Но Кнульп больше не был расположен к шуткам, он надел свой сюртук, коротко поблагодарил и удалился.
На обратном пути перед домом он встретил доктора, который удивился, увидев его:
— Где это тебя носит? И как ты выглядишь? Никак, побрился! Ох, Кнульп, ты еще совсем ребенок!
Но ему это понравилось, и вечером Кнульп снова получил красное вино. Друзья пили на прощанье, оба шутили, как могли, оба старались скрыть внутреннюю подавленность.

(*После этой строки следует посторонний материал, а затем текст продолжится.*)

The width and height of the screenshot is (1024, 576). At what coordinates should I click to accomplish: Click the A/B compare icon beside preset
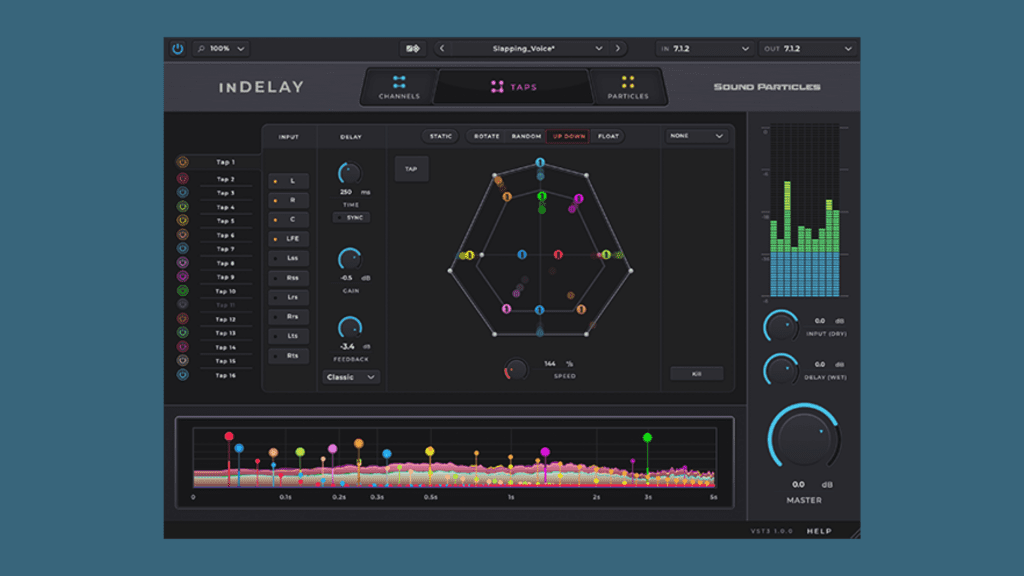pos(411,48)
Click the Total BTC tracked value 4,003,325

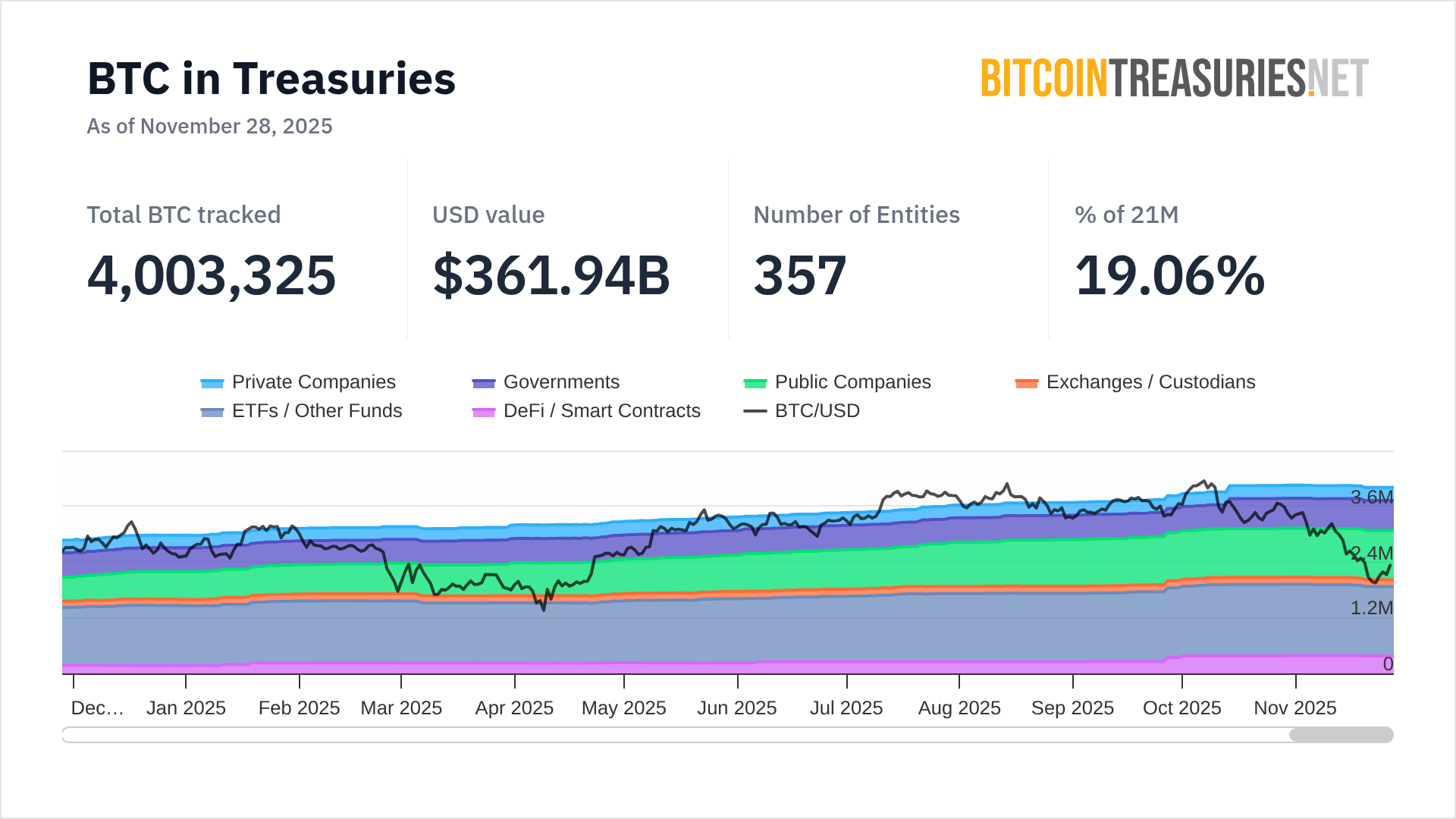click(212, 275)
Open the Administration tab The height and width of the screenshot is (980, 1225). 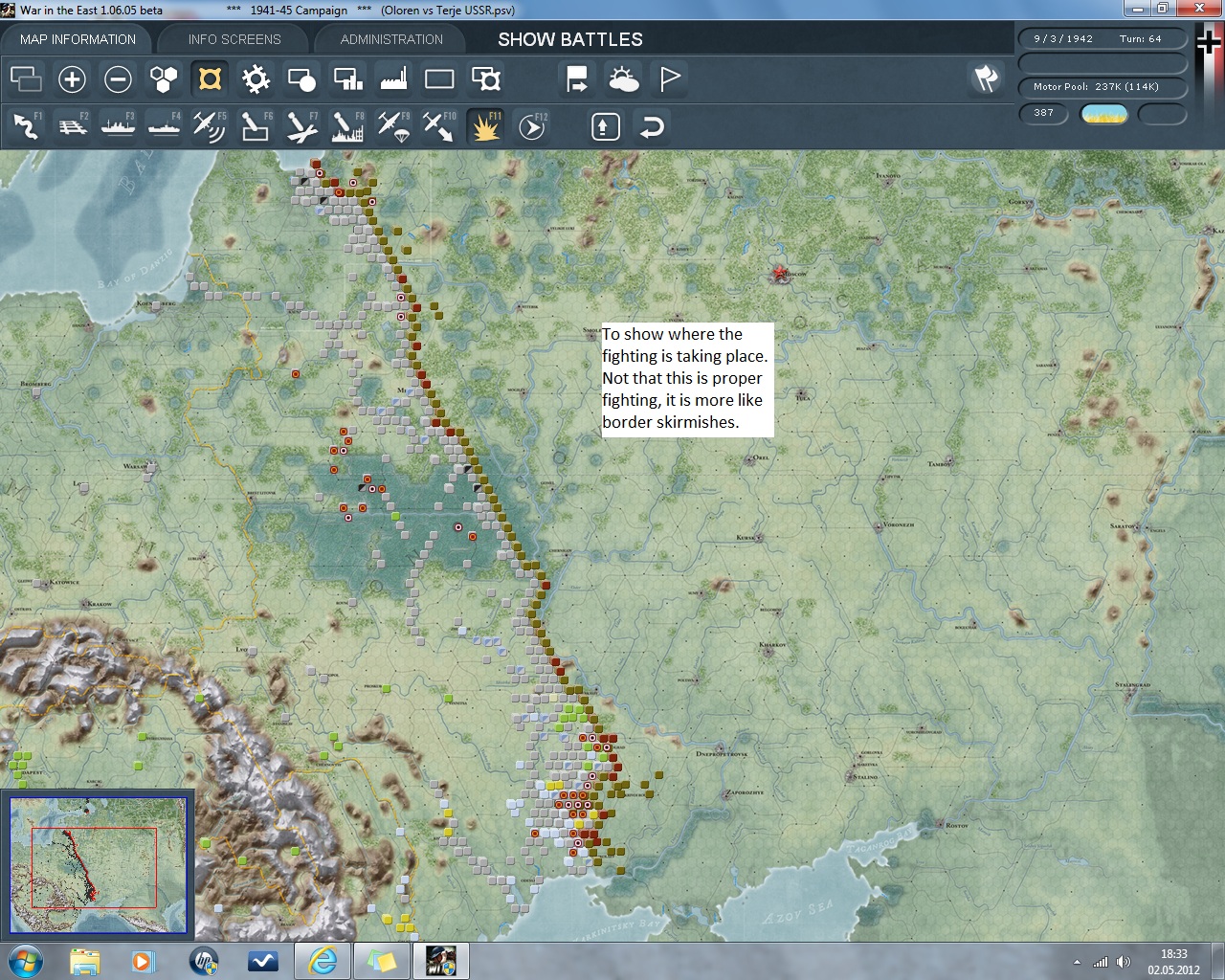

Утром в назначенный час подкатил батрак Шульце на телеге, где в дощатой клетке качались на дрожащих ножках два теленка и пристально вглядывались в холодное утро. Впервые в тот день на лугах выпал иней. Кнульпа посадили на козлы рядом с батраком, колени прикрыли одеялом, доктор пожал ему руку и сунул батраку полмарки; телега загрохотала навстречу лесу, батрак раскурил трубку, а Кнульп, моргая сонными глазами, воззрился в белесое стылое небо.
Позже проглянуло солнце, к полудню вовсе распогодилось. Двое на козлах отлично поладили друг с другом, и когда они подъехали к Герберзау, батрак непременно желал сделать крюк со своими телятами и подвезти Кнульпа прямо к больнице. Кнульп, однако, его отговорил, и они дружески расстались перед въездом в город. Кнульп остался стоять на дороге и долго глядел вслед телеге, пока она не скрылась за кленами у самого скотного рынка.
Он улыбнулся и мгновенно нырнул на узкую заросшую тропку между садами, известную только местным уроженцам. Он снова на воле! В больнице могут обождать.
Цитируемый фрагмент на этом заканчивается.